Online Module Architecture#

1. Overview#

The main modules of OpenMLDB’s online architecture include an Apache ZooKeeper, a nameserver cluster, and a tablet cluster. A tablet consists of a SQL engine and a storage engine. The following figure shows the relationships between these modules. Among them, tablets are the core modules of the entire OpenMLDB storage and computing, and they also consume more resources than other types of modules. ZooKeeper and nameserver are mainly used for auxiliary functions, such as metadata management and high availability. The function of each module will be described in detail below. image-20220316160612968

2. Apache ZooKeeper#

OpenMLDB relies on ZooKeeper for service discovery and for the storage and management of metadata. ZooKeeper will interact with OpenMLDB SDK/API server, tablets and nameserver for distributing and updating metadata.

3. Nameserver#

Nameserver is mainly used for tablet management and fail over. When a tablet node goes down, the nameserver will be triggered to execute a series of tasks to perform a failover. When the tablet node recovers, nameserver will reload the data into this node. In order to ensure the high availability of nameserver itself, multiple nameserver instances will be deployed at the same time with the primary/secondary node deployment mode. Only one primary node can exist at the same time. The primary node will be determined from multiple nameserver instances by preemption through ZooKeeper. If the current primary node unexpectedly goes offline, remaining secondary nodes will use ZooKeeper to elect a new primary node.

4. Tablets#

Tablet is used by OpenMLDB to execute SQL and data storage. It is the core part of the entire OpenMLDB function implementation and the bottleneck of resource consumption. From the functional point of view, a tablet includes two modules: a SQL engine and a storage engine. Tablet is also the smallest configurable unit of OpenMLDB deployment resources. A tablet cannot be split across multiple physical nodes; however, there can be multiple tablets on a single physical node.

4.1 SQL Engine#

The SQL engine is responsible for executing SQL queries. The execution process after the SQL engine receives the request of the SQL query is shown in the following figure: img The SQL engine parses SQL into an AST syntax tree through ZetaSQL. We have optimized the open source ZetaSQL to added special SQL syntax ( such as LAST JOIN, WINDOW UNION, etc) for feature engineering. After compiling, optimization, and LLVM-based codegen as shown in the figure above, the execution plan is finally generated. Then the SQL engine will access the storage layer data through the catalog and perform the final computation based on the execution plan. In the cluster version, a distributed execution plan will be generated, and the computation task will be sent to other tablet nodes to execute. Currently, the SQL engine adopts the push mode, which distributes tasks to the nodes where the data is located for execution instead of pulling the data back. This has the benefit of reducing data transfers.

4.2 Storage Engine#

The Storage engine is responsible for the storage of data and supports the corresponding high-availability-related functions.

Note

OpenMLDB supports two kinds storage engines: memory-based and disk-based. This article introduces the memory storage engine which is self-developed especially for OpenMLDB. The disk storage engine is based on RocksDB and has the same mechanism. See RocksDB for details.

Data Distribution#

OpenMLDB cluster version is a distributed database. One table will be partitioned, and multiple copies will be created and finally distributed in different nodes. There are two important concepts: replicas and partitioning.

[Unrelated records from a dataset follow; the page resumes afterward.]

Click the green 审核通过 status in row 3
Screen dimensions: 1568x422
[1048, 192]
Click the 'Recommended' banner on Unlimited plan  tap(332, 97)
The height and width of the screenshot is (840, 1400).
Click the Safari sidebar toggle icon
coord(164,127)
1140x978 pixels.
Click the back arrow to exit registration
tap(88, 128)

  • Replication: In order to ensure high availability and improve the efficiency of distributed queries, the data table will be stored in multiple copies, which are called replicas.

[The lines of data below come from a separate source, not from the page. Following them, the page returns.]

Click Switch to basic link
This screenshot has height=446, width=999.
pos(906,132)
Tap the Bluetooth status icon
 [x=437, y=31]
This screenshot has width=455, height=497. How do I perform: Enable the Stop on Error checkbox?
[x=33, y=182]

  • Partition: When a table (or specifically a copy) is stored, it will be further divided into multiple partitions for distributed computing. The number of partitions can be specified when the table is created, but once created, the number of partitions cannot be dynamically modified. A partition is the smallest unit of leader-follower synchronization, expansion and contraction of a storage engine. A partition can be flexibly migrated between different tablets. At the same time, different partitions of a table can be computed in parallel, improving the performance of distributed computing. OpenMLDB will automatically try to balance the number of partitions on each tablet to improve the overall performance of the system. Multiple partitions of a table may be distributed on different tablets. Partitions are divided into primary partitions (leader) and secondary partition (followers). When a computing request is received, the request will be sent to the primary partition corresponding to the data for computation; the secondary partition is used to ensure high availability.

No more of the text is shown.